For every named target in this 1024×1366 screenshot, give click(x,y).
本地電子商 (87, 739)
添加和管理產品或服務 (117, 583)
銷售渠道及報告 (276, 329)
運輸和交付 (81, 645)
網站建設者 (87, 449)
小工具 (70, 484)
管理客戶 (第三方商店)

=-=-=

TASK ITEM => The lines to write out run from the one with "本地電子商 (87, 739)" through the end of the records. Give them exactly, and only them.

OUTPUT OF THE TASK =>
本地電子商 (87, 739)
添加和管理產品或服務 (117, 583)
銷售渠道及報告 (276, 329)
運輸和交付 (81, 645)
網站建設者 (87, 449)
小工具 (70, 484)
管理客戶 (第三方商店)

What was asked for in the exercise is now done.